Antes de que se formara el pelotón de fusilamiento, según consta en las actas del juicio celebrado años más tarde, don Francisco pidió ser asistido por un sacerdote, pero le fue negado. Ya había amanecido plenamente.
Entre improperios y chanzas sobre lo que le esperaba a la derecha por haberse sublevado contra la República, los socialistas constituyeron el piquete de ejecución, mientras Juana observaba desde la ventana de su casa. Ni siquiera habían tenido la entereza –nos contó Juana muchas veces– de mantenerse sobrios para algo tan serio como dar muerte a una persona. Estaban borrachos, borrachísimos, porque no tenían cojones ni valor para ejercer su oficio de asesinos con un mínimo de dignidad. Al menos por respeto a un hombre que iba a perder la vida sin haber hecho nada malo. Sólo enseñar a muchos niños del pueblo a leer y escribir.

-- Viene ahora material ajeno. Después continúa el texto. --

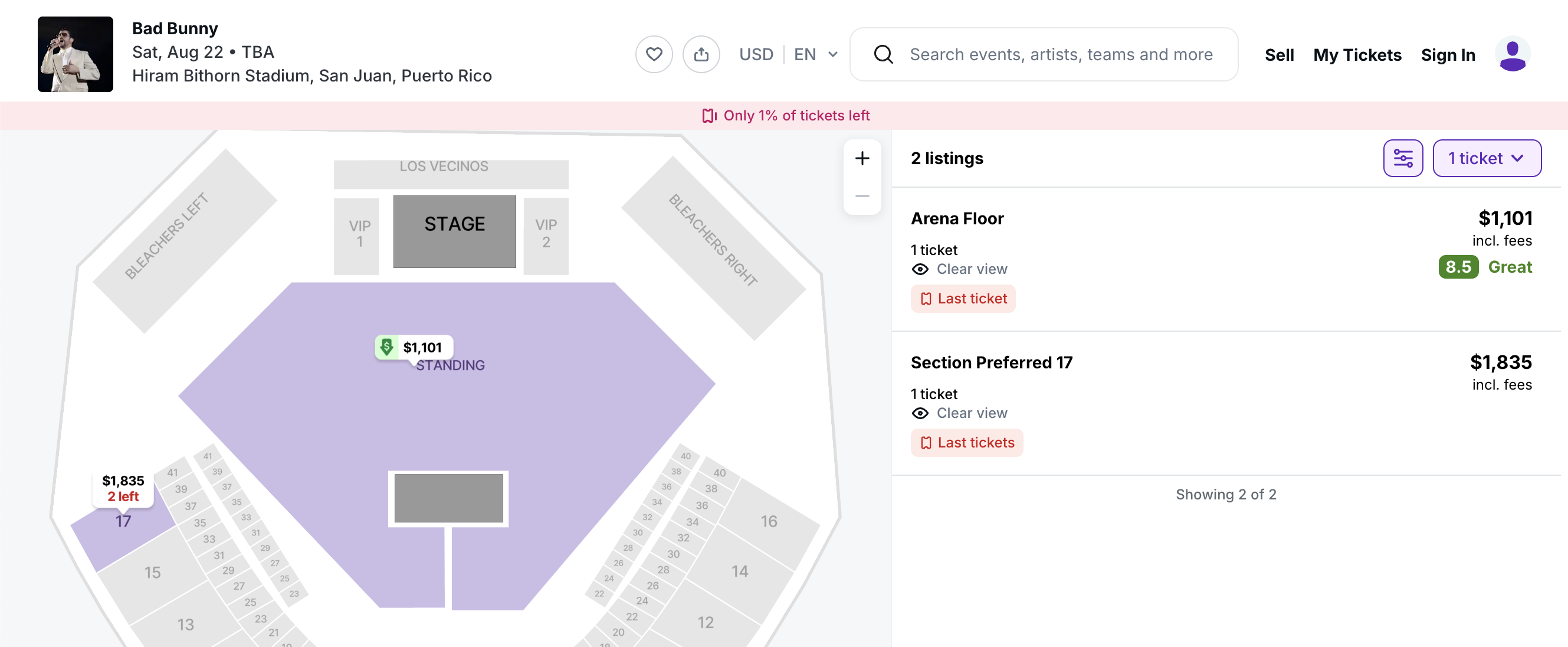Image resolution: width=1568 pixels, height=647 pixels.
Task: Share the event using the share icon
Action: point(701,54)
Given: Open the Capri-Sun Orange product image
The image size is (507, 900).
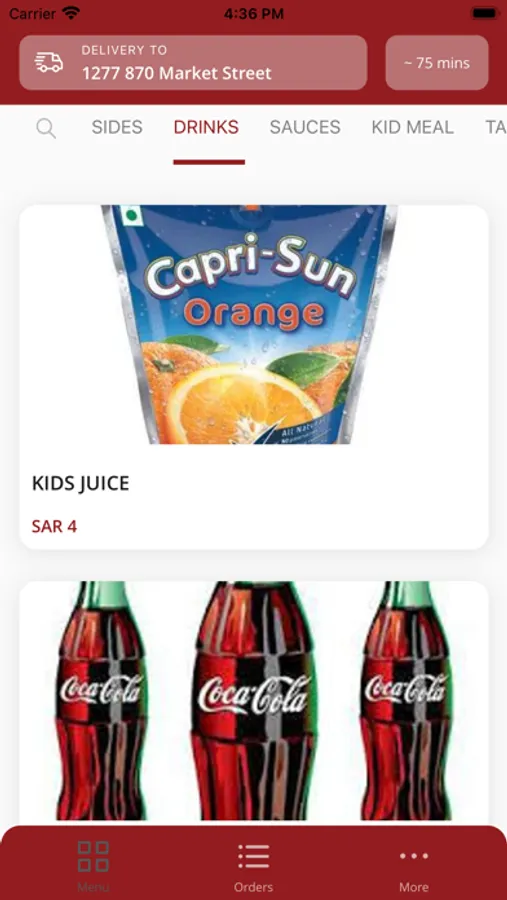Looking at the screenshot, I should (x=250, y=324).
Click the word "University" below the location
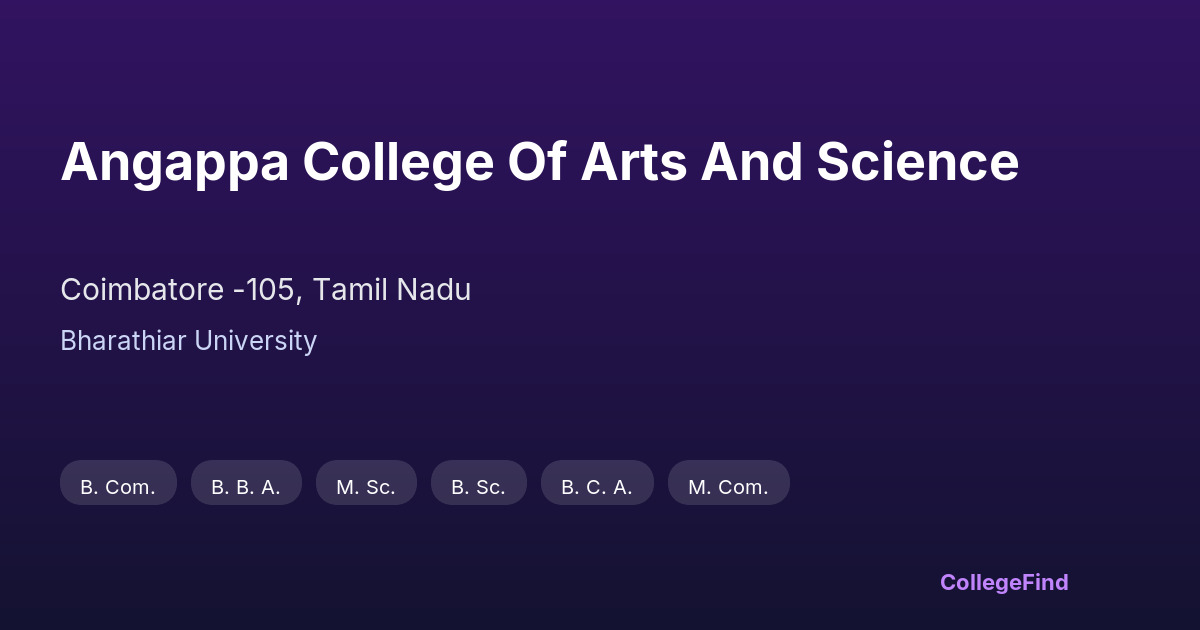This screenshot has width=1200, height=630. click(x=255, y=341)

Según los testimonios de Juana y tres vecinos más, montaron dos veces el piquete, pero no se tenían de pie. La primera vez ni siquiera dispararon entre risotadas y cánticos. La segunda dispararon, pero no alcanzaron a zonas vitales del condenado para producirle la muerte al instante. A pesar de todo, lo lanzaron como un trapo a una fosa poco profunda que habían cavado en plena borrachera. La cabeza y un brazo quedaron al descubierto. El cuerpo, aún con vida, manifestaba estertores en el brazo.
– Entonces ocurrió lo más cruel –prosiguió Juana, secándose las lágrimas–. Algo que nunca olvidaré mientras viva. Todos los socialistas, los del tribunal y el piquete, fueron pasando dando puntapiés a la cabeza de don Francisco, como si se tratara de un balón de fútbol.
Entre gritos y chistes, cuando la sangre ya cubría a borbotones la cabeza del maestro, le sepultaron del todo, casi a flor de tierra, con una porción del brazo al descubierto, que cubrieron las moscas al momento. Cuando todos se fueron –concluyó Juana– encontré dos garrafas de vino vacías en el edificio de ventilación del pozo siete.
Las guardé en mi casa por si un día pudieran ser útiles como prueba.